If your cancer is fueled by hormones such as estrogen, you may need to take hormonal therapy. You and your doctor might choose from various types of these drugs. They can lower the amount of estrogen your body makes so it's not available to fuel your breast cancer.
There are different types of hormonal treatments for breast cancer:
Tamoxifen and toremifene (Fareston) block estrogen from stimulating cancer cell growth. Doctors call these drugs "SERMS," which stands for selective estrogen receptor modulators.
Anastrozole (Arimidex), exemestane (Aromasin), and letrozole (Femara) stop the body from making estrogen in women who've gone through menopause.
Fulvestrant (Faslodex) counters estrogen throughout the body, not just in cancer cells. You get it in a shot. It's approved for use in postmenopausal women with advanced breast cancer who've already tried tamoxifen or toremifene.
Goserelin (Zoladex) and leuprolide (Lupron) stop the ovaries from making estrogen. Doctors may consider these meds, along with other hormone drugs, in women who have not yet been through menopause. After stopping these drugs, the ovaries may or may not make estrogen again.
There are drugs that target specific proteins related to cancer.
Everolimus (Afinitor) targets a protein called mTOR, and palbociclib (Ibrance) goes after a protein called CDK 4/6. They're approved to treat advanced breast cancer in women after menopause if:
- Their disease is sensitive to (meaning fueled by) estrogen. Doctors call this “ER-positive.” Most breast cancers are ER-positive.
- Their cancer is not sensitive to the HER2 protein. Your doctor may call this “HER2-negative.” Most breast cancers are HER2-negative.
Some breast cancers -- about 20% -- make too much of the HER2 protein. They're more aggressive than other cancers. Drugs that target HER2 include:
Trastuzumab (Herceptin) blocks the HER2 protein from stimulating cancers cells to grow. You get it by IV once a week or every 3 weeks as a bigger dose. One of the risks is congestive heart failure, so your doctor will closely watch your heart's health if you take it.
Ado-trastuzumab emtansine (TDM-1, Kadcyla) is like trastuzumab with a chemo drug added to it. You get it by IV every 3 weeks.
Pertuzumab (Perjeta) works similarly to trastuzumab by blocking HER2. Doctors often give it along with the chemo drug docetaxel (Taxotere) and trastuzumab.
Lapatinib (Tykerb) may be an option if chemo and trastuzumab aren't working.
If the disease is in your bones, you may need another medication, such as:
Denosumab (Prolia, Xgeva). This drug will slow down the growth of breast cancer in your bones, and it protects bones from breaking. It can also lower the blood's calcium level, so your doctor will monitor this. You get a shot of it, usually every 4 weeks.

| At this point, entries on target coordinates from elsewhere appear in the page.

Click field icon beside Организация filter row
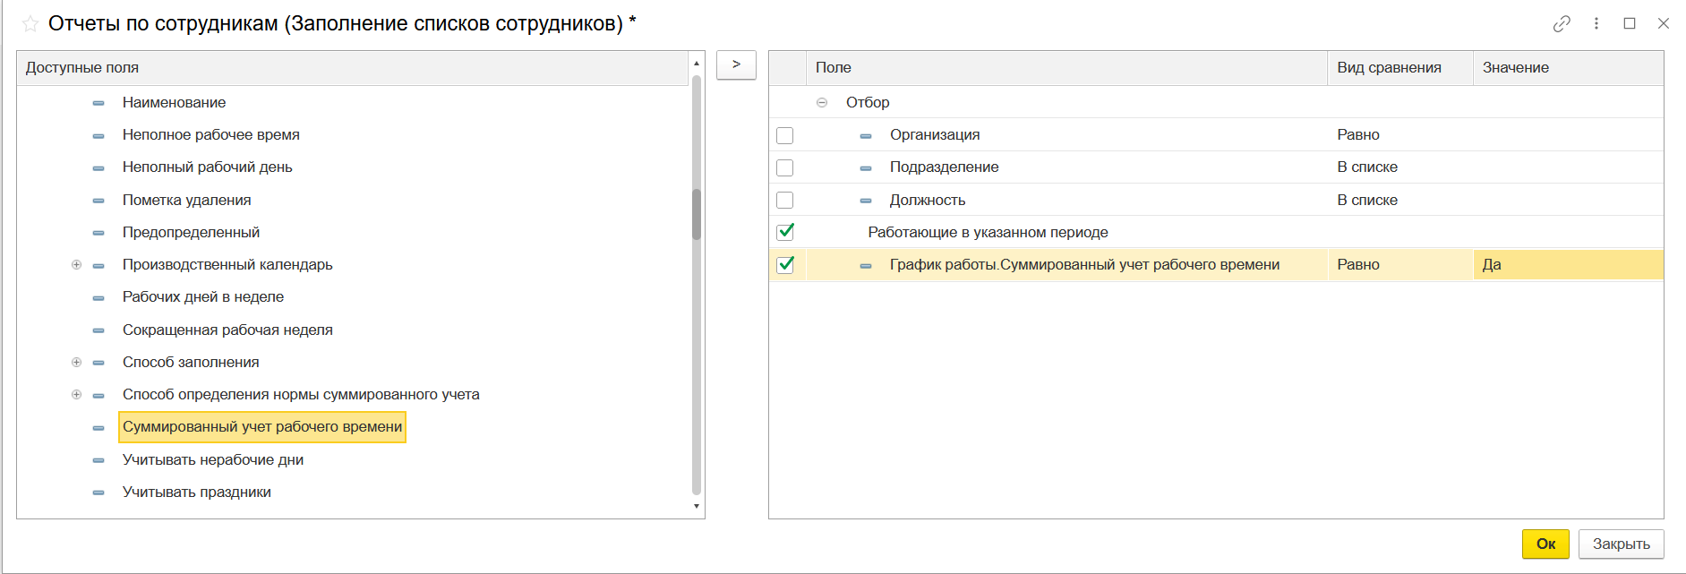 [866, 136]
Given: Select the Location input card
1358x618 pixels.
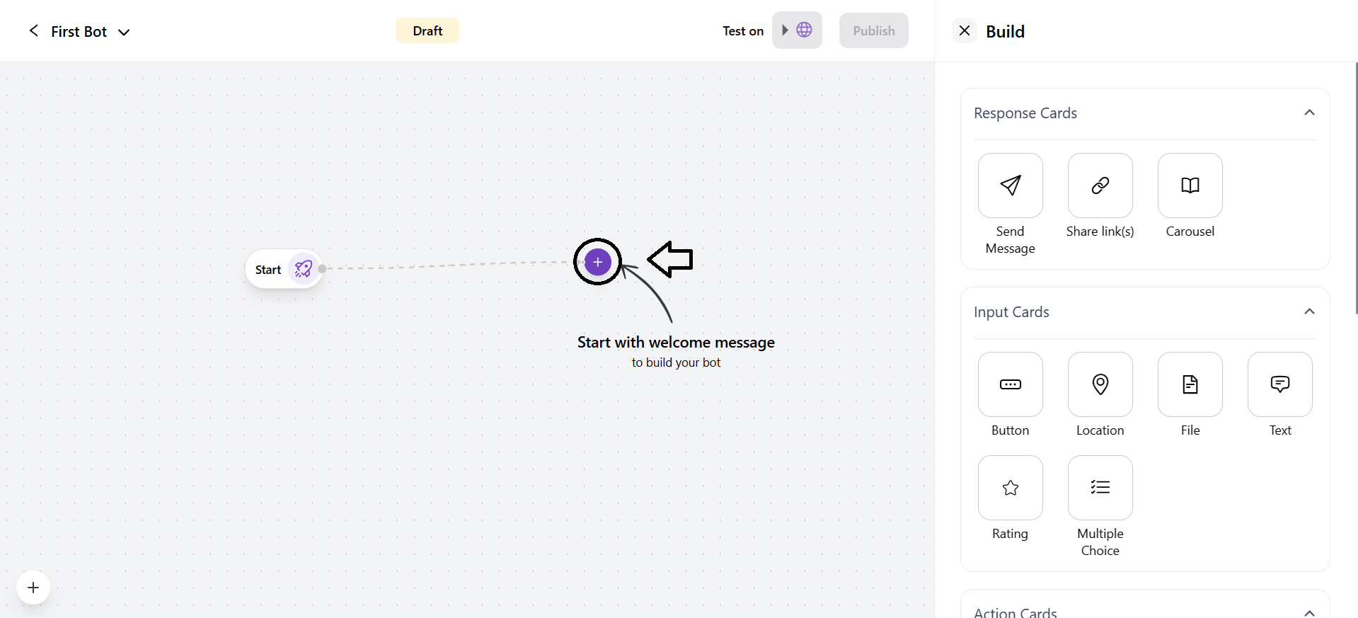Looking at the screenshot, I should (1100, 384).
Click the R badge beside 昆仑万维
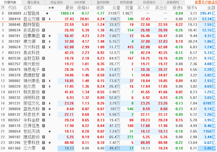Image resolution: width=217 pixels, height=152 pixels. 44,19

Pamidronate disodium (Aredia). When breast cancer is in the bones, you may have too much calcium in your blood. This drug lowers your blood's calcium level. You get it by IV, usually every 3-4 weeks. Each session can take 2 or more hours, depending on your particular case.
Zoledronic acid (Zometa). This is the same type of drug as pamidronate disodium. It works the same way to lower your blood calcium level. You get it by IV, which takes about 15 minutes, every 3-4 weeks.
Talk with your doctor about the risks and benefits of each treatment. Keep your personal goals in mind as you decide how best to treat your cancer.